→ **Tâches**:
1. D'après l'extrait fourni, pourquoi le choix d'une plateforme, côté retailer, ne se fait-il pas du jour au lendemain ? Répondez en une à trois phrases.
2. Transcrivez à l'identique le passage de l'extrait fourni compris entre « Nous avons aussi » et « Allemagne, par exemple... », bornes incluses.

Nous avons aussi profité des douze derniers mois pour accélérer en Europe du Sud et de l’Est. Parmi les plus connus, on peut citer IskayPet, leader du petfood en Europe du sud, ou PCDiga au Portugal. Le secteur du consumer electronics est d’ailleurs notre deuxième verticale, avec les market leaders Europe de l’Est et en Grèce, et nous devons être le premier acteur sur les marketplaces en Europe.
Il vous manque quand même, je trouve, un gros “win”. Un client un peu emblématique, qui vous permet de franchir un cap. En Allemagne, par exemple...
Nous avons gagné quasiment toutes les compétitions auxquelles nous avons participé donc difficile d'aller plus vite (sourires) ! Après la France et l’Espagne, qui sont les deux marchés d’Europe continentale les plus matures sur le sujet, nous allons nous développer en Allemagne et en Europe de l’Est. Nous venons d’ailleurs d'y recruter notre première salariée.
Choisir une plateforme retail redia, côté retailer, ne se fait pas du jour au lendemain. Les grands appels d’offres se comptent sur les doigts d’une main et les cycles de vente peuvent être très longs.
Comptez au minimum un an entre les premiers échanges et la signature, à l’image de ce que l’on voit dans les appels d’offre de grandes plateformes Martech. Auxquels il faut rajouter au moins 2 à 3 mois pour intégrer la technologie.
Le Royaume-Uni est hors de votre périmètre. Est-ce que ça aurait du sens pour Unlimitail d’y aller un jour ?

→ **Extrait de données**:
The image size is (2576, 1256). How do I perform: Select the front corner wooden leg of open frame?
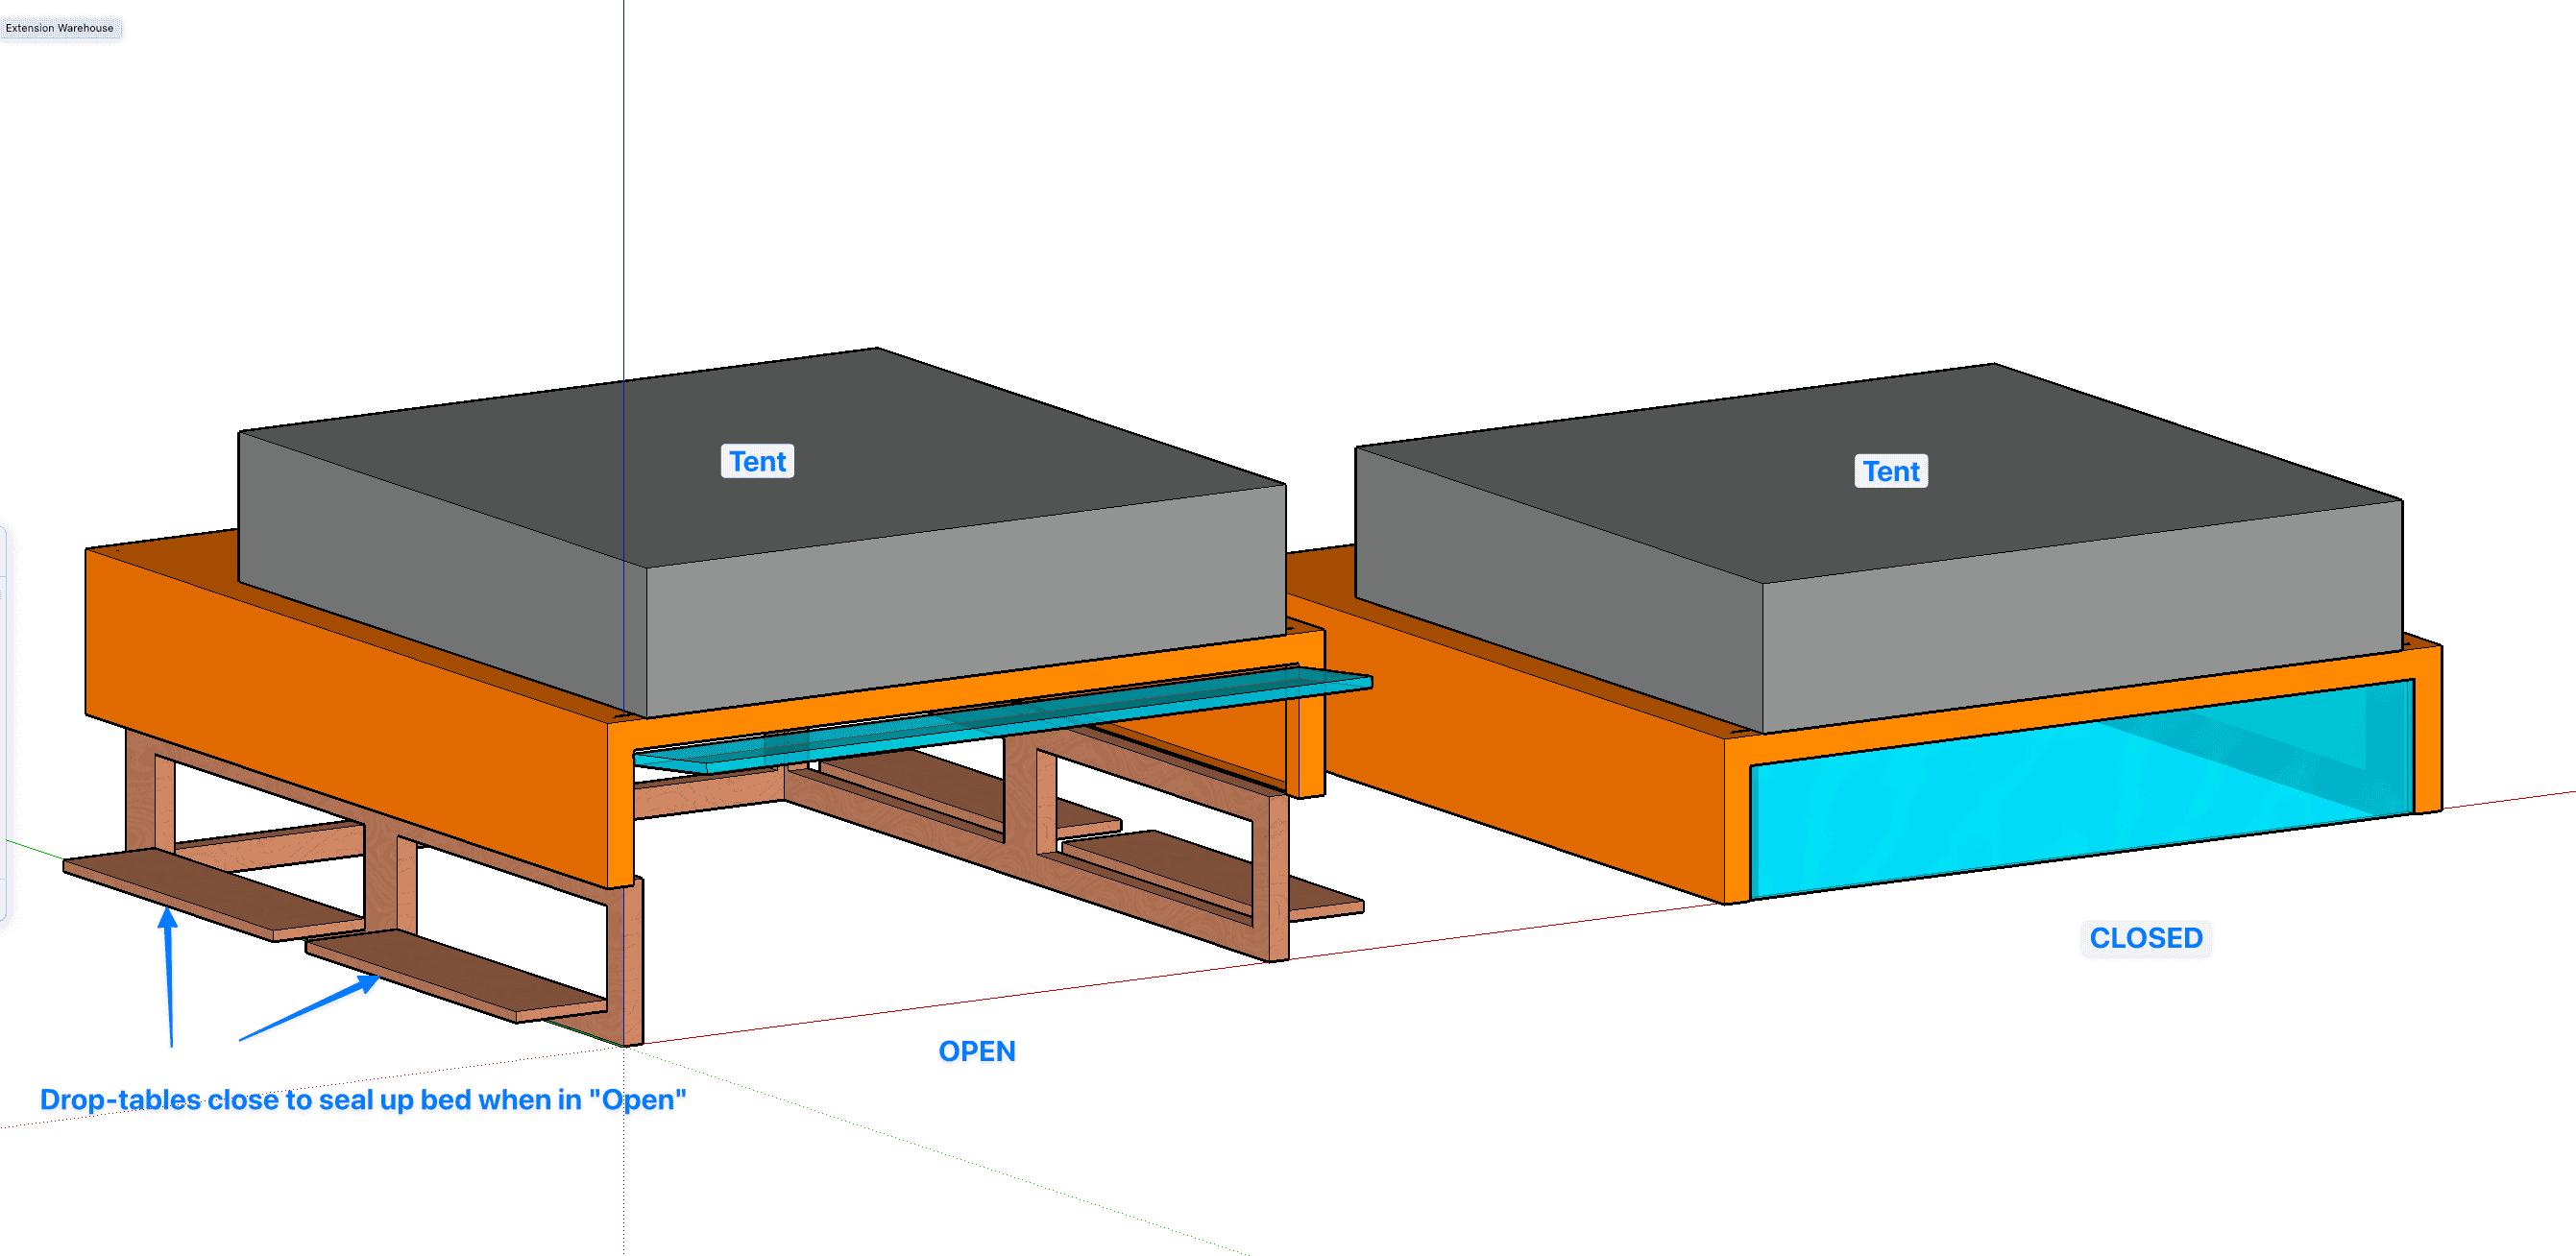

→ **Réponses**:
1. Les grands appels d'offres sont rares, au point de se compter sur les doigts d'une main, et les cycles de vente peuvent être très longs. Il faut compter au minimum un an entre les premiers échanges et la signature. À cela s'ajoutent au moins 2 à 3 mois pour intégrer la technologie.

2.
Nous avons aussi profité des douze derniers mois pour accélérer en Europe du Sud et de l’Est. Parmi les plus connus, on peut citer IskayPet, leader du petfood en Europe du sud, ou PCDiga au Portugal. Le secteur du consumer electronics est d’ailleurs notre deuxième verticale, avec les market leaders Europe de l’Est et en Grèce, et nous devons être le premier acteur sur les marketplaces en Europe.
Il vous manque quand même, je trouve, un gros “win”. Un client un peu emblématique, qui vous permet de franchir un cap. En Allemagne, par exemple...